Alfred Schnittke, of Volga-German descent, born in that enclave in 1934, developed what he called polystylism. This is a distillation of styles seen through his unique prism and therefore can be, as the booklet says, “characterized less by radicalism than reconciliation”. The result is never less than fascinating and hugely rewarding. Reworking styles from the past was not new at the time this was written. Other composers like Gorecki were trying the idea too as far back as the 1960s but it is Schnittke’s unique take on it that makes his music so attractive and different. In this quartet there are allusions to various works by as widely varied sources as Orlando di Lasso and Beethoven. WE also meet a motif consisting of D-ES-C-H - Shostakovich’s musical signature that appeared in so many of his works. The whole concept behind Schnittke’s approach underlines the historical continuity that exists in music. Nothing can exist in total isolation from influences drawn from the past whether knowingly on the part of the composer or not.

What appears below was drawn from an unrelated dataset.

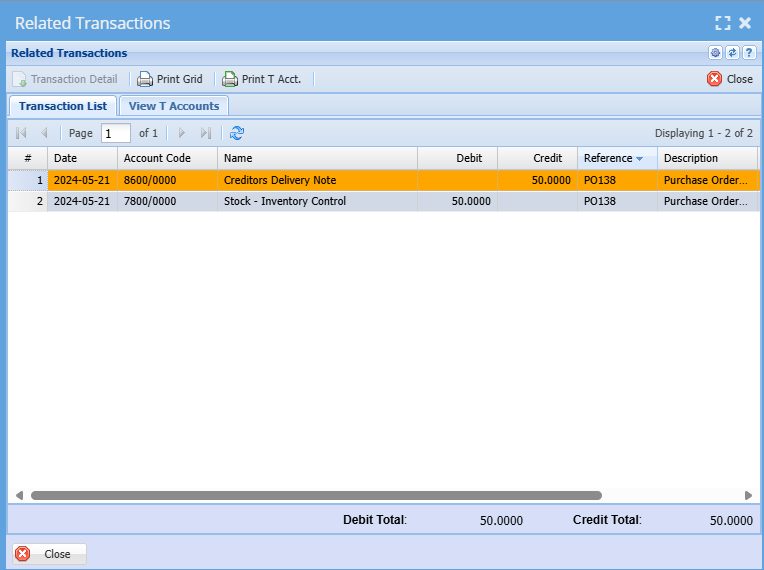The image size is (764, 570).
Task: Click the Close button in the top toolbar
Action: click(730, 79)
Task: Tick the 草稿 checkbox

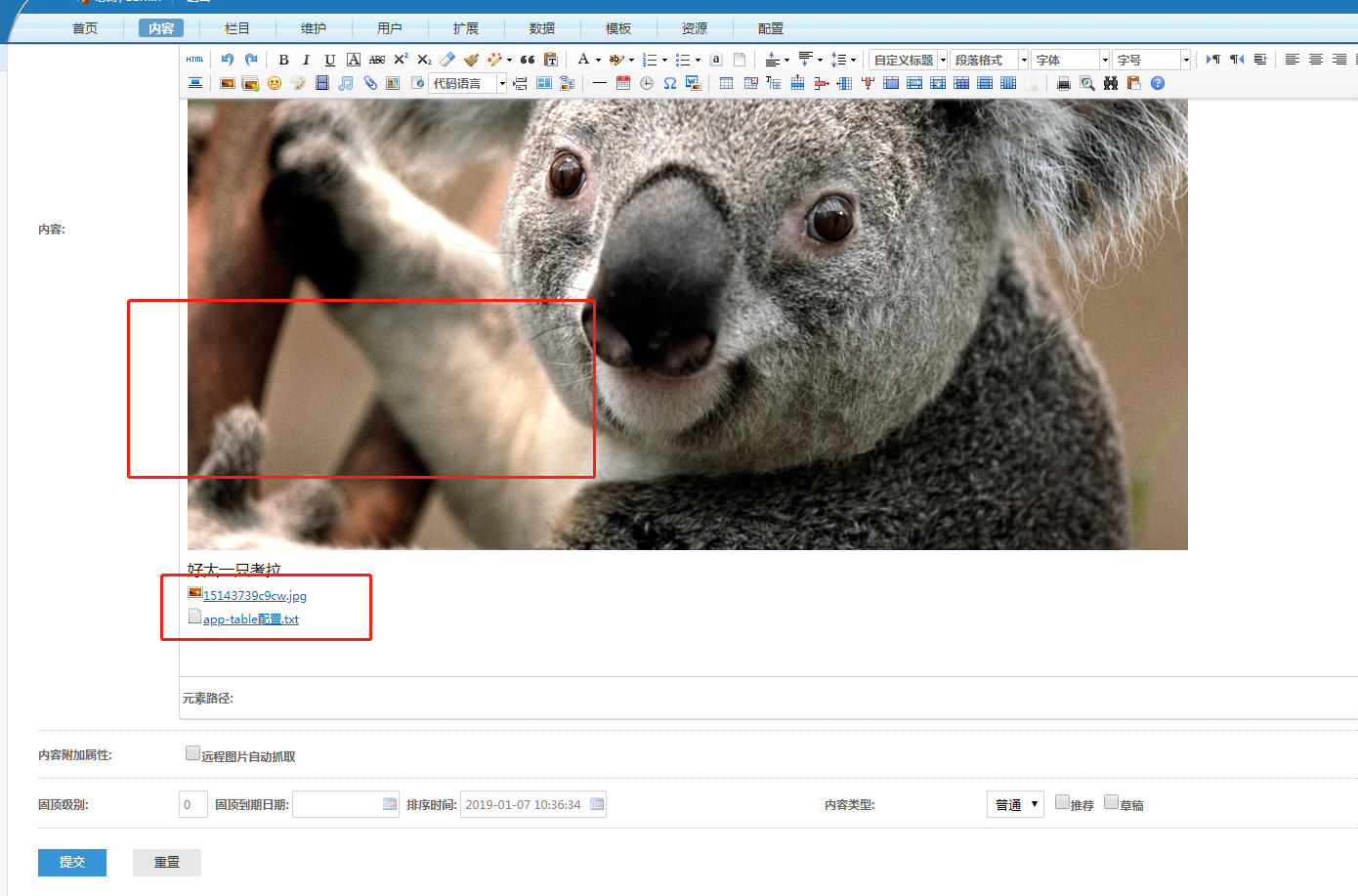Action: [1111, 802]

In any event the third quartet by Schnittke is a wonderful work that repays repeated hearings.
 
I found the disc an extremely interesting and beautiful one and the Signum, which I had not come across before, play each work with panache and a huge degree of obvious enthusiasm.
 
If you know these works already you’ll enjoy these interpretations and, if not, you will be rewarded by their introduction into your musical life.
 
Steve Arloff 

Played with panache and a huge degree of obvious enthusiasm.